On 16 July, reserve soldiers resented Netanyahu for not letting them into Gaza after nine days on the border, having left their wives and work. Mordechai Yitzhar of Battalion 630 uploaded to YouTube, a song with the Hebrew title "The Protective Edge Anthem". It reported that soldiers are worried that they have abandoned their private lives in vain if Israel gives up the ground incursion into the Gaza Strip. During the last week of the operation, many citizens, in a parody of the Ice Bucket Challenge uploaded to YouTube under the hashtag "RubbleBucketChallenge" or "GazaBucketChallenge". Instead of emptying a bucket of iced water over their heads, participants used a bucket of dust and rubble to raise awareness of the situation in Gaza.

Ethnix's song, "Tomorrow I will return home" (מחר אני בבית), became one of the most famous songs after operations. It was sung by the band to Israeli soldiers in the middle of the ground offensive.

==Advert ban==
The Israel Broadcasting Authority banned a 1-minute, 25-second radio advert, produced by the Israeli human rights' group B'Tselem, which listed the names and ages of some Palestinian children killed in the conflict in Hebrew; the grounds given were that the advert was "politically controversial". B'Tselem appealed the decision, which it said was a "far-reaching statement" that amounted to censorship, and the organization asked: "Is it controversial that the children [aren't] alive? That they're children? That those are their names? These are facts that we wish to bring to the public's knowledge." Their appeal was declined. They announced that they would petition the Supreme Court of Israel.

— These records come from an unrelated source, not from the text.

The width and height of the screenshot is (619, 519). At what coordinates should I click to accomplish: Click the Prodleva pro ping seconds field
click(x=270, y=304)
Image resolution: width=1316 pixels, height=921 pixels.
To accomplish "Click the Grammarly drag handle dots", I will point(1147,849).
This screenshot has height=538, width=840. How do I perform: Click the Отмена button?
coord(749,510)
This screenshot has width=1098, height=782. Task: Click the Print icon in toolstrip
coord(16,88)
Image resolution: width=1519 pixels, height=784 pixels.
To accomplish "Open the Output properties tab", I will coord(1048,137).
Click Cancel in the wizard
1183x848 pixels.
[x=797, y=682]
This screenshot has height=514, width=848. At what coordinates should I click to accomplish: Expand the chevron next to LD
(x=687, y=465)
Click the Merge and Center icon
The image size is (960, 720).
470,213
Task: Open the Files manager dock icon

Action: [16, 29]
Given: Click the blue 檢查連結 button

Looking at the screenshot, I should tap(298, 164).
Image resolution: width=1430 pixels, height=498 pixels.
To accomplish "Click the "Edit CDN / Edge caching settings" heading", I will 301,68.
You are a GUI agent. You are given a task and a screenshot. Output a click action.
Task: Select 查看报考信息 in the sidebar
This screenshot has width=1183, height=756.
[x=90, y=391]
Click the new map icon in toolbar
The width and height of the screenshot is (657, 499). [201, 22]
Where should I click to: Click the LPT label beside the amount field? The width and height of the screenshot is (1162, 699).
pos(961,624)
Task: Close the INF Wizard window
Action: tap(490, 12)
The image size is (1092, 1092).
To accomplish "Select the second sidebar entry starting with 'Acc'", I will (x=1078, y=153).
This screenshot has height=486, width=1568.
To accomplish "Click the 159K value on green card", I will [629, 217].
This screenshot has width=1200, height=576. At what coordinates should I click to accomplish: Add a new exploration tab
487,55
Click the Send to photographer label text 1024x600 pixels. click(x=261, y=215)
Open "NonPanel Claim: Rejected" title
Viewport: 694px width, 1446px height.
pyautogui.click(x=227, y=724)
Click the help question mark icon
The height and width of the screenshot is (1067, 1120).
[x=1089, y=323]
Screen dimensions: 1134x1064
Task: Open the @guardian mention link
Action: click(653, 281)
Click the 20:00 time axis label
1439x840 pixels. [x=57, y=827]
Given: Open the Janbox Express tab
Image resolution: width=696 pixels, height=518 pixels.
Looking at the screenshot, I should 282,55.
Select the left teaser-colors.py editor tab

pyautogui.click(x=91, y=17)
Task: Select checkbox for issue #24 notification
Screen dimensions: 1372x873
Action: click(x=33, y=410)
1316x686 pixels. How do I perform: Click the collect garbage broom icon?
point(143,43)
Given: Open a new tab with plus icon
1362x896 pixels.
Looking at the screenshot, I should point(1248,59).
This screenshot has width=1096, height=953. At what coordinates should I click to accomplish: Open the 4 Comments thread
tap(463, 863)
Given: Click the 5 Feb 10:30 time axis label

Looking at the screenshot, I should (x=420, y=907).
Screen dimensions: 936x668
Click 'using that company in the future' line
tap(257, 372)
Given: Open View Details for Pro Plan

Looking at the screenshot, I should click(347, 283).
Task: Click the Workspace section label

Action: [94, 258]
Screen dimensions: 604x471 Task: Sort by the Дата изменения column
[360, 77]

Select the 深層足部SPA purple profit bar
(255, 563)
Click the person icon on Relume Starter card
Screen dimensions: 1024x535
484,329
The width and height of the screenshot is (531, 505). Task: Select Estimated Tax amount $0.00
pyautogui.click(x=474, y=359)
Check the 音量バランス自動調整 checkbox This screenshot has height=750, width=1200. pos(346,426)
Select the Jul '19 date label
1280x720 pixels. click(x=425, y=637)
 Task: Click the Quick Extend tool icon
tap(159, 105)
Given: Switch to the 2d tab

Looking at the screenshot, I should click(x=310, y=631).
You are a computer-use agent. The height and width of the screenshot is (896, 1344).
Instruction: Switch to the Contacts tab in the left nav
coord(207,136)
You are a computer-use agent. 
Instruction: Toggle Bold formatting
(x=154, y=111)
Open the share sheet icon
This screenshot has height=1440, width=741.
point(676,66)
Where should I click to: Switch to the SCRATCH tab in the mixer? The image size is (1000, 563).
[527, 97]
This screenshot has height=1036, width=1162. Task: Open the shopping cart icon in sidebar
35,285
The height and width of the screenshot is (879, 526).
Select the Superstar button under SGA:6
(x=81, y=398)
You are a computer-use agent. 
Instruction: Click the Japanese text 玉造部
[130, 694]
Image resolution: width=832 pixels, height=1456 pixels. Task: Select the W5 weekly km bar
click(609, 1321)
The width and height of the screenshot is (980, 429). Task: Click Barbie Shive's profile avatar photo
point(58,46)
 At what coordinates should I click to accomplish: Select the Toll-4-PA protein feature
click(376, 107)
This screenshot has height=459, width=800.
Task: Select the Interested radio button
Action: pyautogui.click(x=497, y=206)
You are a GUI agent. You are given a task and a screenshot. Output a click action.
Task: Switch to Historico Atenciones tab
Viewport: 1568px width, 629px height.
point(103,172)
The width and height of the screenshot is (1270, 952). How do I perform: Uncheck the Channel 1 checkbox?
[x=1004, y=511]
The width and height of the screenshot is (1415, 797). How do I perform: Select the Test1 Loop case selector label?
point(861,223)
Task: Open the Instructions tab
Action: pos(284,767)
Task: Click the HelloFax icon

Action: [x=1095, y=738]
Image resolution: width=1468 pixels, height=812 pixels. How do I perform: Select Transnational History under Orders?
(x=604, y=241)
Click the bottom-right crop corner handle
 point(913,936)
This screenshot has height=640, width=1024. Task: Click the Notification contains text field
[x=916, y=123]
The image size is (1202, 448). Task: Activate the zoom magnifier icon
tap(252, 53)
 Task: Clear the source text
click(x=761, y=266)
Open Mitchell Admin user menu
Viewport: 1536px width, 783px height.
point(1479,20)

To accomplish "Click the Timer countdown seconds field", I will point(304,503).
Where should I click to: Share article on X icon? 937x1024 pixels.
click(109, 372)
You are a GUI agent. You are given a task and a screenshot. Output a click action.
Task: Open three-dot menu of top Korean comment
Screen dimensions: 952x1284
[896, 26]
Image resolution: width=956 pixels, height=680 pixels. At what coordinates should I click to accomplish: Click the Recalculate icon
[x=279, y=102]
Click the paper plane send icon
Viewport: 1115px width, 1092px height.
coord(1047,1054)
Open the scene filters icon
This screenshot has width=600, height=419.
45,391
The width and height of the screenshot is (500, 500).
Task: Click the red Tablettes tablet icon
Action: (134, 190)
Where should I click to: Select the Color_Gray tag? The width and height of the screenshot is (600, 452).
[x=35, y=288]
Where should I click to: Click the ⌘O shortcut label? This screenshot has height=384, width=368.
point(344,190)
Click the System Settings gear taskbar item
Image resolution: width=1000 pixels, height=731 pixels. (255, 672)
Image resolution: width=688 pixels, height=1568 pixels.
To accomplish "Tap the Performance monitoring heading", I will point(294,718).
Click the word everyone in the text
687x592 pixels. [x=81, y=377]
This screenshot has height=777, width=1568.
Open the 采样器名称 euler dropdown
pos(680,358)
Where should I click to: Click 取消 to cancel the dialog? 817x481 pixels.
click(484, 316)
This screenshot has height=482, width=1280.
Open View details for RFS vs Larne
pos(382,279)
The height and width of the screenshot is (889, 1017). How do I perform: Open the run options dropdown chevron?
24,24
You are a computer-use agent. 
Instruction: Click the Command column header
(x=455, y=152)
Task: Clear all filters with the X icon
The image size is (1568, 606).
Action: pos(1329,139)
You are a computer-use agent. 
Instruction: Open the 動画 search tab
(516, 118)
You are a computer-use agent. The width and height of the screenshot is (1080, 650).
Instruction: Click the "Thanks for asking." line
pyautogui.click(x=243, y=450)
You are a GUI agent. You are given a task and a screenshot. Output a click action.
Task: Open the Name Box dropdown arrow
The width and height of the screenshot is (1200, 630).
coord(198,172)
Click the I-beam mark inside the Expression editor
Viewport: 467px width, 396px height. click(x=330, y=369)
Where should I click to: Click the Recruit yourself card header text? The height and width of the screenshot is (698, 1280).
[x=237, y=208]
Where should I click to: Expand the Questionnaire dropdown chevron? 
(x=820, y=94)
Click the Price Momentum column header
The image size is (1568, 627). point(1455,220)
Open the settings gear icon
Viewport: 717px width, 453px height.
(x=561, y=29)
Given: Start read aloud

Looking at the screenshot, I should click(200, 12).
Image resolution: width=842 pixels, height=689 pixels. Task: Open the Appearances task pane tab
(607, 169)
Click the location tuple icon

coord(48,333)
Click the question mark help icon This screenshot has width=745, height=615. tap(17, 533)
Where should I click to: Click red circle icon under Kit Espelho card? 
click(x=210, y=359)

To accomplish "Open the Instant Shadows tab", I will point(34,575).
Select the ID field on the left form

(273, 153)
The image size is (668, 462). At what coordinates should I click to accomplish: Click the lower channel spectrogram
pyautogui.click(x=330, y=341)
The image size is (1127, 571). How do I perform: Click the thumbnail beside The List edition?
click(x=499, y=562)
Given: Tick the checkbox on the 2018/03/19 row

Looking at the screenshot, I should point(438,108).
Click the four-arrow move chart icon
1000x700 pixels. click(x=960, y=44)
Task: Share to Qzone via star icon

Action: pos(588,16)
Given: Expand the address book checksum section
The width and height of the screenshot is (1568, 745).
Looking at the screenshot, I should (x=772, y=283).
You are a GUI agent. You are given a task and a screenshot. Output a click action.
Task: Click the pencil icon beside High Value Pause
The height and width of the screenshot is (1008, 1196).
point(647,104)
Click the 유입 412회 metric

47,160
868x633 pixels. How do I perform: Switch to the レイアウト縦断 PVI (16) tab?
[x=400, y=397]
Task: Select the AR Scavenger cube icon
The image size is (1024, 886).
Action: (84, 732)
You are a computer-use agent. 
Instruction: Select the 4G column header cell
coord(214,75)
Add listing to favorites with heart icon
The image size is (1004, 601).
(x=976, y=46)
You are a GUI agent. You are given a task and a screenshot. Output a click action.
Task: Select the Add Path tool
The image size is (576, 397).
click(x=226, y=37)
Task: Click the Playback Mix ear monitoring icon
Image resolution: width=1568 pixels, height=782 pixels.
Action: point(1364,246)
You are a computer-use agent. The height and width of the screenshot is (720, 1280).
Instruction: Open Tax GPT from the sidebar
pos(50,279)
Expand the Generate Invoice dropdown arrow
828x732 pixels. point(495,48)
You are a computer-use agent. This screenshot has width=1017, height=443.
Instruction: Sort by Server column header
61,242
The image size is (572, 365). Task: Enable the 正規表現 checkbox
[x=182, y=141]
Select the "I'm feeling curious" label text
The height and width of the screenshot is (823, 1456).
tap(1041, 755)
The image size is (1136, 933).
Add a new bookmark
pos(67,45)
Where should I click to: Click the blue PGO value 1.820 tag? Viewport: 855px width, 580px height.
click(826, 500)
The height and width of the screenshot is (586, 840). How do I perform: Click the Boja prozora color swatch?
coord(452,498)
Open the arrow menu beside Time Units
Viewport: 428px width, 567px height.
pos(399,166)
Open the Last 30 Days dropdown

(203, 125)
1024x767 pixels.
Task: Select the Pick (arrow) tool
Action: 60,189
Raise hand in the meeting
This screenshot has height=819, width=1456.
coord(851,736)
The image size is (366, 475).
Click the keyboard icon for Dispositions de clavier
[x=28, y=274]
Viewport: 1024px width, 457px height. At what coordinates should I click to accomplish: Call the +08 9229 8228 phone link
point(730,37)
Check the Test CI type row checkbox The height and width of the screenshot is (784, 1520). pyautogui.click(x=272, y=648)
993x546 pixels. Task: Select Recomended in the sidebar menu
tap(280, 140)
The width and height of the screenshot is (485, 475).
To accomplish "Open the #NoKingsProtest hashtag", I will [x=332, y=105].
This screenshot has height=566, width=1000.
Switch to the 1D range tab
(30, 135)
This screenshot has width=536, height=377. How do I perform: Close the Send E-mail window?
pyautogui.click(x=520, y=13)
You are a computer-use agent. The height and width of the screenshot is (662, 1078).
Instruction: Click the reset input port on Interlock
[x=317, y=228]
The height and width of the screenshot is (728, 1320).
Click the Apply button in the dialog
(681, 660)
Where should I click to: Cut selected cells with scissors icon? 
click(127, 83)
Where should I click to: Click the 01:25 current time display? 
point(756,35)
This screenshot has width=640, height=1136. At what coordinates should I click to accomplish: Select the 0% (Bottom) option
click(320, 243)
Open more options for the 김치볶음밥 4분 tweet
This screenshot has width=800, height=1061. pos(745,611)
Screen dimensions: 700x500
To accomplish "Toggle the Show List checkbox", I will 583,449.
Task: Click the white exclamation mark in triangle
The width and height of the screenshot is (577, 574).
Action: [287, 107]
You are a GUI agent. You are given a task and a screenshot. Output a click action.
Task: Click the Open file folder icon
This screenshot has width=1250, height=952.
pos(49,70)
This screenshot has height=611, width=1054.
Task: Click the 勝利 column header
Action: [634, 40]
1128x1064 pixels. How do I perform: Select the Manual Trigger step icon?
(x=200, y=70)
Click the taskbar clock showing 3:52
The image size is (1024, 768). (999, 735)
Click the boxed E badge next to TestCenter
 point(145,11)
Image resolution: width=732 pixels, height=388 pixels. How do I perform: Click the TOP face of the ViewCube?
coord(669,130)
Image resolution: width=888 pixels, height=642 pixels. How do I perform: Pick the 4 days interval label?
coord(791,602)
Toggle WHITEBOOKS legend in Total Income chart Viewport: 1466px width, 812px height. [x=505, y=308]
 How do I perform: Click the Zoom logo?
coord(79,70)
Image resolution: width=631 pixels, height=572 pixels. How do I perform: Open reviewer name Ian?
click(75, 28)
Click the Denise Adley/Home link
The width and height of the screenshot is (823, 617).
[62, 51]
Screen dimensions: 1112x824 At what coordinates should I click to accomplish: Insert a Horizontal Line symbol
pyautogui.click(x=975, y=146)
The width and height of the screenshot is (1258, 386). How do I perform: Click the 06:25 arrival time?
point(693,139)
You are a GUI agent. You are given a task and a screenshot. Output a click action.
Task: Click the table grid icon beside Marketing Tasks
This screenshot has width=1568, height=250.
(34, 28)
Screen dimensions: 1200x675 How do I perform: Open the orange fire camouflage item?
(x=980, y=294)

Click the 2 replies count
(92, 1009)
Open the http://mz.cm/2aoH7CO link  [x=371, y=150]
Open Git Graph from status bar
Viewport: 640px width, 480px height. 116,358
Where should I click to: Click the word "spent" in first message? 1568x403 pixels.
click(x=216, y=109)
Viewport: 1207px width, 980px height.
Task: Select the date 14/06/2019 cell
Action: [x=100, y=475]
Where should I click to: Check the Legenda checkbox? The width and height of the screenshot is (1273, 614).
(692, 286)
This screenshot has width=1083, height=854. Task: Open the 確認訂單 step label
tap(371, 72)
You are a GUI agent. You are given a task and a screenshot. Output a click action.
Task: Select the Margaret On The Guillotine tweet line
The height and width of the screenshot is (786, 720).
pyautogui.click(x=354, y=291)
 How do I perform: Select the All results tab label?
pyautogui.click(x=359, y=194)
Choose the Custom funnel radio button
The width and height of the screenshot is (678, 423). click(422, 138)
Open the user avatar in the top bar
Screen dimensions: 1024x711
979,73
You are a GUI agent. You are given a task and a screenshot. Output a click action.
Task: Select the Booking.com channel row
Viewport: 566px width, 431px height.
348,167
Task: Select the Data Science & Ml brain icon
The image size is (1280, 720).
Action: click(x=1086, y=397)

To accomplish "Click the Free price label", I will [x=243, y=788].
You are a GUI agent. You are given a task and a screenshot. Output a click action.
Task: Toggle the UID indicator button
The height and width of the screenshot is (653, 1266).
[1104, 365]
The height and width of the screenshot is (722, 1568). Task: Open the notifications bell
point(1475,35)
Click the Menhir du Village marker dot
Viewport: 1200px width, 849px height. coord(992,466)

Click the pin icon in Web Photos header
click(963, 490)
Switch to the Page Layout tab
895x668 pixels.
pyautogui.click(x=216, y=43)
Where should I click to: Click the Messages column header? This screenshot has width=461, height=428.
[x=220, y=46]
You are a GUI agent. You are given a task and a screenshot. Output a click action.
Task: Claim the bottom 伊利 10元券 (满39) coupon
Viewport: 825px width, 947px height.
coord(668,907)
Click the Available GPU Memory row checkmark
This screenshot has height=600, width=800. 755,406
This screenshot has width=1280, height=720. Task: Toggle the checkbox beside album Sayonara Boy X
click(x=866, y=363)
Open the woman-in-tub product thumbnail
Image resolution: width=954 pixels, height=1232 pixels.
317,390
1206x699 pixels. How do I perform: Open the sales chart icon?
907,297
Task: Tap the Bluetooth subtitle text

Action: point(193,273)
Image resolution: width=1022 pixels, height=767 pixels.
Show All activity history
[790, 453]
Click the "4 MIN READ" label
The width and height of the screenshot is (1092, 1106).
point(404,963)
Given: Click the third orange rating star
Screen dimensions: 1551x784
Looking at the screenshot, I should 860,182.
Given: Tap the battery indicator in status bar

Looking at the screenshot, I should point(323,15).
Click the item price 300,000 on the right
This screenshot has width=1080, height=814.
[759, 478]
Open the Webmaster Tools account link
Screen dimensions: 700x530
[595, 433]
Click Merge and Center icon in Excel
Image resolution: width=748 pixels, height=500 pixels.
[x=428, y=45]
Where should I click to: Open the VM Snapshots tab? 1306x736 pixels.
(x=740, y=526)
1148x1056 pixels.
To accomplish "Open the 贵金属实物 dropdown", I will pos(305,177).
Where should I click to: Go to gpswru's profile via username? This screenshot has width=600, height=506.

==Publication of antisemitic material==
The Sydney Morning Herald apologized for running an antisemitic cartoon after Australian Attorney-General George Brandis denounced it as "deplorable".

==Questions on civilian deaths==

The BBC reviewing the UN High Commissioner for Human Rights figures, stated the 725 civilian men killed outnumbered the 214 women by 3.5 to 1. Additionally 216 confirmed Hamas members makes the disparity larger.

The New York Times presented statistics questioning that 72% were civilians. They stated that men ages 20–29, the most common for Hamas militants, made up 34% of the death toll despite making up 9% of the Gaza population. Additionally women and children made up just 33% of the deaths, despite making up 71% of the population.

==Hamas claims during the fighting==
During the fighting media sources affiliated with Hamas were reported as claiming to have killed a large number of Israeli soldiers;
taken soldiers captive;
shot down an F16 plane, destroyed at least two Merkava tanks and flying UAVs over Tel Aviv and taking pictures of the IDF HQ.